If the problem is the computation of the Cayley graph on finitely presented 
groups, fixing the hash is not the solution.

Computing the Cayley graph means being able to solve the word problem in 
the group, which is, in general, hopeless. There are some techniques that 
can be used in big families of groups though:

- if the group happens to be finite, one can find a representation in a 
symmetric group
- one can take the rewriting system given by the presentation and run 
Knuth-Bendix algorithm on it.

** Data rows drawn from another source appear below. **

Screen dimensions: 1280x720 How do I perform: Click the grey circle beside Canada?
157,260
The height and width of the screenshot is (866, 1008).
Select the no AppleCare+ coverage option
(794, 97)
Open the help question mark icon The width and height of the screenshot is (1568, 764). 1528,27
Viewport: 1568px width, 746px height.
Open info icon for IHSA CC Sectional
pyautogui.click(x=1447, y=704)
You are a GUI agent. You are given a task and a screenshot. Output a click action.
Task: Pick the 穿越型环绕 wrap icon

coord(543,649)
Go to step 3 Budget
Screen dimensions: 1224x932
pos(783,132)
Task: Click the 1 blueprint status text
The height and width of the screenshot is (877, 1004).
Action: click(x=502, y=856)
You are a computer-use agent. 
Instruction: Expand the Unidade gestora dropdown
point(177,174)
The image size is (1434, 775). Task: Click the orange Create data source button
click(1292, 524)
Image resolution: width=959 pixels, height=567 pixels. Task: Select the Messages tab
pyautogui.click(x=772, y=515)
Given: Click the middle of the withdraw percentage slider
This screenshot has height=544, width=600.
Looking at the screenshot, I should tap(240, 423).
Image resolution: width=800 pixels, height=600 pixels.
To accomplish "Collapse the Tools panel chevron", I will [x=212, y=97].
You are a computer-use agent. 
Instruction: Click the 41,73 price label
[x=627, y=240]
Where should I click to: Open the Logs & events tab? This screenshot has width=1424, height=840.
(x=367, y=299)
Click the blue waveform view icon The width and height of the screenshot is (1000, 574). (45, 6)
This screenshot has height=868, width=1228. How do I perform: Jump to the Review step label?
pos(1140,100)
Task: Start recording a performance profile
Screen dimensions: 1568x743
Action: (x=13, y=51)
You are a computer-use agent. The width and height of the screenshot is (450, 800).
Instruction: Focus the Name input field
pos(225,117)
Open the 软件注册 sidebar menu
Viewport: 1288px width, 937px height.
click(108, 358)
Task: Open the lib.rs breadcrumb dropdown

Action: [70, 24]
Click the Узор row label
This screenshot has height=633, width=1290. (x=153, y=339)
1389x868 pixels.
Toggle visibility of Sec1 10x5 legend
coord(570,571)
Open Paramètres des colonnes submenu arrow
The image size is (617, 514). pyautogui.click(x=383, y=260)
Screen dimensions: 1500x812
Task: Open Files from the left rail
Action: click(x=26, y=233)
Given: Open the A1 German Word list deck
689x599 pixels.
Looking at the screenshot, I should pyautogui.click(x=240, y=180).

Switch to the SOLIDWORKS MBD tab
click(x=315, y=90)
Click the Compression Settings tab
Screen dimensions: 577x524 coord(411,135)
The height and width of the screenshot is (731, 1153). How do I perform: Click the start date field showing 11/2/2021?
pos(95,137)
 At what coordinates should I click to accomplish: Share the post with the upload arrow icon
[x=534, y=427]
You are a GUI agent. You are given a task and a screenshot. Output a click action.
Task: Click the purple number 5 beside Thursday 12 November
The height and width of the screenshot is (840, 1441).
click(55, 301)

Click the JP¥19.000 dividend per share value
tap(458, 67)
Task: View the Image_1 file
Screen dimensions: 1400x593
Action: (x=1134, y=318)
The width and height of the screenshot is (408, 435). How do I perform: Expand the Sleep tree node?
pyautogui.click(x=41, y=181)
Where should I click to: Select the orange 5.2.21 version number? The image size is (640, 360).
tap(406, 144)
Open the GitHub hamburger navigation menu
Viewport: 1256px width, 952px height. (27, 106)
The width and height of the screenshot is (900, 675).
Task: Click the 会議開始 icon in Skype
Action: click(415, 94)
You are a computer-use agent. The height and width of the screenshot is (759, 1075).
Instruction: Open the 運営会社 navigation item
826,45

If you are very lucky, it will give you a 
confluent rewriting system (and hence a way to compute a normal form of 
every group element) in finite time.
- one can try to find an automatic structure on the group (the GAP package 
kbmag has some functions for that).

All of these techniques can be used to try to stablish a normal form of 
each element (which would solve the problem with Cayley graphs, hashes and 
what not), but none of them is granted to finish in finite time for a given 
finitely presented group. We actually already have the methods needed for 
the first two, so we could try to implement some method like 
.word_problem() that, when called, tries to apply these methods and, if one 
of them succeeds, implements the normal form from that moment on. what that 
would be a solution only for certain groups. For the rest, it would take 
forever (and maybe also consume all the system memory).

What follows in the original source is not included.